▶ PERINTAH TUGAS 1: Sebutkan semua singkatan yang tercantum di dalam tanda kurung pada teks tentang kebijakan baru UN 2015 di bawah ini, masing-masing beserta kepanjangannya.
▶ PERINTAH TUGAS 2: Sambunglah teks tentang kebijakan baru UN 2015 di bawah ini, dimulai tepat setelah kalimat terakhirnya.

▶ TEKS UNTUK DITELAAH:
┌──

<

Kebijakan Baru pada UN 2015

Ujian NasionalSetelah dipastikannya pelaksanaan penyelenggaraan Ujian Nasional (UN) pada tahun 2015 dan ditetapkannya jadwal ujian nasional untuk tahun ajaran 2014/2015, Kementerian Pendidikan dan Kebudayaan menyampaikan kebijakan baru pada UN 2015. Beberapa kebijakan baru tersebut bertujuan untuk mengembalikan integritas para komunitas pendidikan dan UN harus digunakan untuk mengembangkan potensi anak dengan baik. Baca juga : Jadwal Pelaksanaan Ujian Nasional Tahun 2015.

Kebijakan Baru pada UN 2015

Kebijakan pertama UN pada tahun 2015 adalah Ujian Nasional bukan lagi menjadi syarat dalam kelulusan siswa dari sebuah satuan pendidikan. Seorang peserta didik dinilai oleh sekolah. Sekolah yang memutuskan dan bila dinyatakan lulus, siswa menerima sertifikat tamat belajar. Kemudian, negara menyelenggarakan ujian yang hasilnya menunjukkan posisi siswa dibandingkan dengan standar-standar yang ada.

Kebijakan UN kedua adalah siswa yang merasa nilainya kurang, dapat mengulang ujian yang sama tahun depan. Mendikbud menjelaskan, untuk dapat mengulang ujian dengan baik, tentu siswa harus belajar. Pihaknya ingin menggeser bahwa bukan semata-mata sebagai hakim, tetapi ujian sebagai sebuah proses pembelajaran. Ujian bukan sesuatu yang mengerikan dan menakutkan, tapi sesuatu yang memang ingin diraih.

Kedua kebijakan tersebut disampaikan oleh Menteri Pendidikan dan Kebudayaan (Mendikbud), Anies Baswedan di hadapan peserta Konferensi Kerja Nasional (Kongkernas) II Persatuan Guru Republik Indonesia (PGRI) di Padang, Sumatera Barat, Sabtu (24/1/2015).

└──

(Data penautan koordinat piksel)

┌──

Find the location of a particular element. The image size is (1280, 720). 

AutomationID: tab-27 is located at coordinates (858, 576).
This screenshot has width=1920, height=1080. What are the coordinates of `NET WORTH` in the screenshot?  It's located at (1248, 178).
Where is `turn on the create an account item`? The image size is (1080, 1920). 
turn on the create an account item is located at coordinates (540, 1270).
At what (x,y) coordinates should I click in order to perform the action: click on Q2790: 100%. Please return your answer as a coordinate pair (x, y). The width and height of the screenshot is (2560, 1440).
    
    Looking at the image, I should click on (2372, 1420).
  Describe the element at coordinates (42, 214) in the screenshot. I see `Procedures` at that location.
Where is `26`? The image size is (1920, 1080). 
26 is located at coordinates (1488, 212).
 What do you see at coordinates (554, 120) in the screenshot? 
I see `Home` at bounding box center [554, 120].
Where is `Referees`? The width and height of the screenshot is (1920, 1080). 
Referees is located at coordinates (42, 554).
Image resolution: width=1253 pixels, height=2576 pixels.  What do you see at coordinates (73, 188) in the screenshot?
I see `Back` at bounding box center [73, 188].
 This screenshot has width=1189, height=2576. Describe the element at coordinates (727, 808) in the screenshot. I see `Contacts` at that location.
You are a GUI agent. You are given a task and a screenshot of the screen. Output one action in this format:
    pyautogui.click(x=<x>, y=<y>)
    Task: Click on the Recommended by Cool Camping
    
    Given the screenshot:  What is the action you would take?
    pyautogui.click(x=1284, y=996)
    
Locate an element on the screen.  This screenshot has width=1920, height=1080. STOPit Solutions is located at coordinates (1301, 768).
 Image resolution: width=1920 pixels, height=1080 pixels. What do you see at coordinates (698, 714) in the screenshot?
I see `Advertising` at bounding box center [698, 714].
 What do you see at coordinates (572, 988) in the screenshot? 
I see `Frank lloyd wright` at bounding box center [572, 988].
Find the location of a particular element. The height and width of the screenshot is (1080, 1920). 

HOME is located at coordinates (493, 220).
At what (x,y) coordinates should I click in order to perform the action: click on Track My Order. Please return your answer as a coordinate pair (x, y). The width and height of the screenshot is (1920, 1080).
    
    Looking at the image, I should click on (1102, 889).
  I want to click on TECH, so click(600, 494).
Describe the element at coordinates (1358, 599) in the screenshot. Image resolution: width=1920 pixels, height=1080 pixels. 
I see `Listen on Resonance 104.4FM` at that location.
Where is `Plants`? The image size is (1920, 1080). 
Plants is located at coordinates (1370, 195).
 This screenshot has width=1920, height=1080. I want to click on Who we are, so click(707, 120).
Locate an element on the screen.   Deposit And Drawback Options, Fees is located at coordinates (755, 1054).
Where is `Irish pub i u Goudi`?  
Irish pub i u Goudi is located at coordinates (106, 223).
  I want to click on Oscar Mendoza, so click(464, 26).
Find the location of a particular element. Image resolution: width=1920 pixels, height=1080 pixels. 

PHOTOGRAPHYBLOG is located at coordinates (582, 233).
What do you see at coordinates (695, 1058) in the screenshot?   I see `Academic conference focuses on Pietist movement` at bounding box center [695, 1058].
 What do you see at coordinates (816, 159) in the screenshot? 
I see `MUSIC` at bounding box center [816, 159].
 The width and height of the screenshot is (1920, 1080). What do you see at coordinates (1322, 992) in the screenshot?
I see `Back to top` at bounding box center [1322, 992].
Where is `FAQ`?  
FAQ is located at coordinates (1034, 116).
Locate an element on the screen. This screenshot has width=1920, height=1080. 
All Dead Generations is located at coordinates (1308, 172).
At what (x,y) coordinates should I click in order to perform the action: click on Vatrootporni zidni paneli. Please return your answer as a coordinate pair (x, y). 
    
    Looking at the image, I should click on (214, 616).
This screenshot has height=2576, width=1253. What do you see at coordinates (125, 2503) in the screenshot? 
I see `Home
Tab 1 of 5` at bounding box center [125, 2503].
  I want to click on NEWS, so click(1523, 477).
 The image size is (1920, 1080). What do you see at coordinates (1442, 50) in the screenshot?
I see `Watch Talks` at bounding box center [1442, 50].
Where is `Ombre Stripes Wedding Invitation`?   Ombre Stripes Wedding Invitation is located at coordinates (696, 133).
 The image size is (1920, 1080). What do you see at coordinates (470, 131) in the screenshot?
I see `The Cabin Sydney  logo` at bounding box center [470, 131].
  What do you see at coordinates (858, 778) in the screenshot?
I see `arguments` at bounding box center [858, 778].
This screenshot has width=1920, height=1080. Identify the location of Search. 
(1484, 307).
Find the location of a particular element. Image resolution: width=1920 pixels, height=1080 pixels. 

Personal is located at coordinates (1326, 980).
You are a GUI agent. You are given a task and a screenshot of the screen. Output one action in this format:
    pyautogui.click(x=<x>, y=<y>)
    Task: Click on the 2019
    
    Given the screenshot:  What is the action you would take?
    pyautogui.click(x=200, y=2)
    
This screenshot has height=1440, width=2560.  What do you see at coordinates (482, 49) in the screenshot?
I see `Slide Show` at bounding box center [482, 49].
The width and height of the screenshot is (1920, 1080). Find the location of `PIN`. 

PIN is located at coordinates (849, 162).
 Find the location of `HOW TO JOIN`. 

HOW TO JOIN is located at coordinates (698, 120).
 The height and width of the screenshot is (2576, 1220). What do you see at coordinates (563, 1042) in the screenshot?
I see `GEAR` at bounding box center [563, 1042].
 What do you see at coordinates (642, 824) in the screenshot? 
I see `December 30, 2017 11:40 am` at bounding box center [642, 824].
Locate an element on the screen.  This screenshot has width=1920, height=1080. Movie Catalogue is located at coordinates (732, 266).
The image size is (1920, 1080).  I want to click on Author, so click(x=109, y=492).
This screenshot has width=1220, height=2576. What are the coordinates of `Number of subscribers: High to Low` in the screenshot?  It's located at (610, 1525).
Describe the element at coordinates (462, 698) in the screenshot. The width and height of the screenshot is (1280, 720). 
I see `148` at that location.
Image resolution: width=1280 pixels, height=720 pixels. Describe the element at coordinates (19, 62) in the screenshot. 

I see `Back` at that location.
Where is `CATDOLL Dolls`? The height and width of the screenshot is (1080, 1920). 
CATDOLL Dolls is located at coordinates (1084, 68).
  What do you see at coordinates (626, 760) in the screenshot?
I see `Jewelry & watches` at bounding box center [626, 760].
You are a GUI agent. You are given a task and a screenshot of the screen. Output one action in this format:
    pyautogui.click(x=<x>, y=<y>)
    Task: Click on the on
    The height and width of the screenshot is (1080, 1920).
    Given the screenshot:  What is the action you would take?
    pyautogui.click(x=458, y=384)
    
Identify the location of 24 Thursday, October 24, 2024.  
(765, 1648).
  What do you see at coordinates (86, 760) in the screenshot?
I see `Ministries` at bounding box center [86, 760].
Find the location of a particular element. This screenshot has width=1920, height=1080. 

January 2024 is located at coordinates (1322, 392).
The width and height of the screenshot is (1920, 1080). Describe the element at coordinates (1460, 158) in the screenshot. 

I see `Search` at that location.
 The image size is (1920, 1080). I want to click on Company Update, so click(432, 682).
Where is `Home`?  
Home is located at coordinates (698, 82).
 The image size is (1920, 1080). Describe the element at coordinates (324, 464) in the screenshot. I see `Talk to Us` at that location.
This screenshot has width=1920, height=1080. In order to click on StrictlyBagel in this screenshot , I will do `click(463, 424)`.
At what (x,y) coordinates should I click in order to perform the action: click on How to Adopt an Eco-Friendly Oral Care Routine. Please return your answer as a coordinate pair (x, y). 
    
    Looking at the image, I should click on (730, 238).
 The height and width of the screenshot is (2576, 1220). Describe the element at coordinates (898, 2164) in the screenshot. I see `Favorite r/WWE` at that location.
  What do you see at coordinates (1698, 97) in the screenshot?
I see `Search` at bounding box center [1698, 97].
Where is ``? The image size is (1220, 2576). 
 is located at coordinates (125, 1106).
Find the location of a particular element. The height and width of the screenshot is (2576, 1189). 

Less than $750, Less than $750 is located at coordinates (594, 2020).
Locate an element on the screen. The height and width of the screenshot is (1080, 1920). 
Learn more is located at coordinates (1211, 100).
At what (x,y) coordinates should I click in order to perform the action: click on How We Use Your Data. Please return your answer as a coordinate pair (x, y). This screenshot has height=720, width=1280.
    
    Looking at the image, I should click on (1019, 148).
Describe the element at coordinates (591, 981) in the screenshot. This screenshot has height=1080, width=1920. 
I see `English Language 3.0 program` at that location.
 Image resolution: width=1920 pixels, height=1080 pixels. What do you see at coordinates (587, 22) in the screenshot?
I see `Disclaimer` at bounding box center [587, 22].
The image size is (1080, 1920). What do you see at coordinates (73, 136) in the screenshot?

└──

▶ JAWABAN TERTULIS 1:
- UN: Ujian Nasional
- Mendikbud: Menteri Pendidikan dan Kebudayaan
- Kongkernas: Konferensi Kerja Nasional
- PGRI: Persatuan Guru Republik Indonesia

▶ JAWABAN TERTULIS 2:
Kebijakan terakhir adalah terkait Soal Ujian Nasional (UN) sesuai Kurikulum Tingkat Satuan Pendidikan (KTSP) tidak lagi menggunakan pilihan ganda kedepannya. Hal ini bertujuan untuk mendorong para peserta didik berpikir pada tingkat yang lebih tinggi dan mendalam.

“Peserta tidak lagi dituntut untuk menghafalkan, namun memahami dan menganalisanya. Oleh karena itu, soal dibuat tidak lagi dalam bentuk check point (pilihan ganda) namun, dengan menganalisa dan menuliskan jawabannya,” jelas Kepala Pusat Penilaian Pendidikan (Puspendik) Kemendikbud Prof Nizam, Senin (26/1).

Kebijakan baru pada UN 2015 tersebut diharapkan mendapatkan kepastian melalui peraturan perundang-undangan dalam bentuk petunjuk pelaksanaan. Kemudian kebijakan pemerintah ini harus disosialisasikan lebih dalam. Karena dimungkinkan masih banyak pihak sekolah yang tidak mengetahui bahkan belum memahami kebijkan baru tersebut.